Y sacando la libreta y un bolígrafo, bajó la nariz un instante.

– ¿Su nombre, por favor? -preguntó volviendo a levantarla.

Después, sopló con todas sus fuerzas en el interior de su tubito sonoro, pues, muy lejos ya, alcanzó a ver la bicicleta de Denis lanzada, con él encima, al asalto del repecho.

En el mencionado asalto, Denis echó el resto. Al asfalto, pasmado, no le quedaba más que ceder ante su furioso avance. La costana de Saint-Cloud quedó atrás en un abrir y cerrar de ojos. Atravesó a continuación la parte de la ciudad que costea Montretout [5] -fina alusión a los sátiros que vagan por el parque dedicado al antes nombrado santo- y giró después a la izquierda, en dirección hacia el Pont Noir y Ville-d'Avray.
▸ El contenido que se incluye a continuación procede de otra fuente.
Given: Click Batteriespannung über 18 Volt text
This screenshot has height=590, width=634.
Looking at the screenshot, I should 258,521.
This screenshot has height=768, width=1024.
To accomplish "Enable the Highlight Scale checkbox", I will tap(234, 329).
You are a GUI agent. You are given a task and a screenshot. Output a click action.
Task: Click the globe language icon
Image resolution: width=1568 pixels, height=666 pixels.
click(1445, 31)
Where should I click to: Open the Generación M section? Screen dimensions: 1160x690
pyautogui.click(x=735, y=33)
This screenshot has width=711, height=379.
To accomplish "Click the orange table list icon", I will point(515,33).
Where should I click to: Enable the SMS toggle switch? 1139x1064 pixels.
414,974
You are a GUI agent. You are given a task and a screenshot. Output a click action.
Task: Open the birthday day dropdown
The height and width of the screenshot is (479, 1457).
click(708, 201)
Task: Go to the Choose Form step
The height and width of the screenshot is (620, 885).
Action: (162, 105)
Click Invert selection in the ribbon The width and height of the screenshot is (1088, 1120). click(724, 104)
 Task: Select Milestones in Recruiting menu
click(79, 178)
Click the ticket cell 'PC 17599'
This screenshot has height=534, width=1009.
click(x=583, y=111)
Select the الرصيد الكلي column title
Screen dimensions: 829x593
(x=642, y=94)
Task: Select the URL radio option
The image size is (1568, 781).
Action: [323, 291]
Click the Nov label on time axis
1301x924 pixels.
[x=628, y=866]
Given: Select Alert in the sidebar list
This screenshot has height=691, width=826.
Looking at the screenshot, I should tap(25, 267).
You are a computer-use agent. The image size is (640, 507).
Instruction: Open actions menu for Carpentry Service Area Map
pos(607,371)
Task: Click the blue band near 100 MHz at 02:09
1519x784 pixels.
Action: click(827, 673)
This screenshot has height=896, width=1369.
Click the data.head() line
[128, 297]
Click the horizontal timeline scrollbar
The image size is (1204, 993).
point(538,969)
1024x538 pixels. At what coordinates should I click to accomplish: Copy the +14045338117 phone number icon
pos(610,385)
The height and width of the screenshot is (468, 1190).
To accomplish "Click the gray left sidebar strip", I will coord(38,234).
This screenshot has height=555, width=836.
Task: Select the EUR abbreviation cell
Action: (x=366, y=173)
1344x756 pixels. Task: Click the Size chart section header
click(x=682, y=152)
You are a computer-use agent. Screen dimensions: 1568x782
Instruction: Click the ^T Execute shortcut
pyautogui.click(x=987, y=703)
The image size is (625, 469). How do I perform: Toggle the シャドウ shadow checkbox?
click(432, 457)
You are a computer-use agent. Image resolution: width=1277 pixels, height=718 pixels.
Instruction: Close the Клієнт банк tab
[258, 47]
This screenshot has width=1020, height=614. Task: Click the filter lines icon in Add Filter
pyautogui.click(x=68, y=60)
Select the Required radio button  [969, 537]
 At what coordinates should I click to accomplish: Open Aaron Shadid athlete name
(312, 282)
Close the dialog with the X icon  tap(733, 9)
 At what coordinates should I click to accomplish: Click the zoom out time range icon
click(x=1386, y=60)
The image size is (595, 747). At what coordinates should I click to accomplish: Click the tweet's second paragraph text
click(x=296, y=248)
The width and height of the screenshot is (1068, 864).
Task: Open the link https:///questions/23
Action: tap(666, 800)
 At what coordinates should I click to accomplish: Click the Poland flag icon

Al salir de tan noble ciudad y pasar frente al Restaurante Cabassud, advirtió cierta agitacion a sus espaldas. Forzó la marcha y, sin previo aviso, se internó por un camino forestal. El tiempo apremiaba. A lo lejos, de repente, algún carillón comenzaba a anunciar la llegada de la medianoche.

Desde la primera campanada, Denis notó que la cosa no marchaba. Cada vez le costaba más trabajo llegar a los pedales; sus piernas parecían irse acortando paulatinamente. A la luz del claro de luna seguía sin embargo escalando, montado sobre su rayo mecanico, por entre la gravilla del camino de tierra. Pero en cierto momento se fijó en su sombra: hocico alargado, orejas erguidas. Y al instante dio de morros en el suelo, pues un lobo en bicicleta carece de estabilidad.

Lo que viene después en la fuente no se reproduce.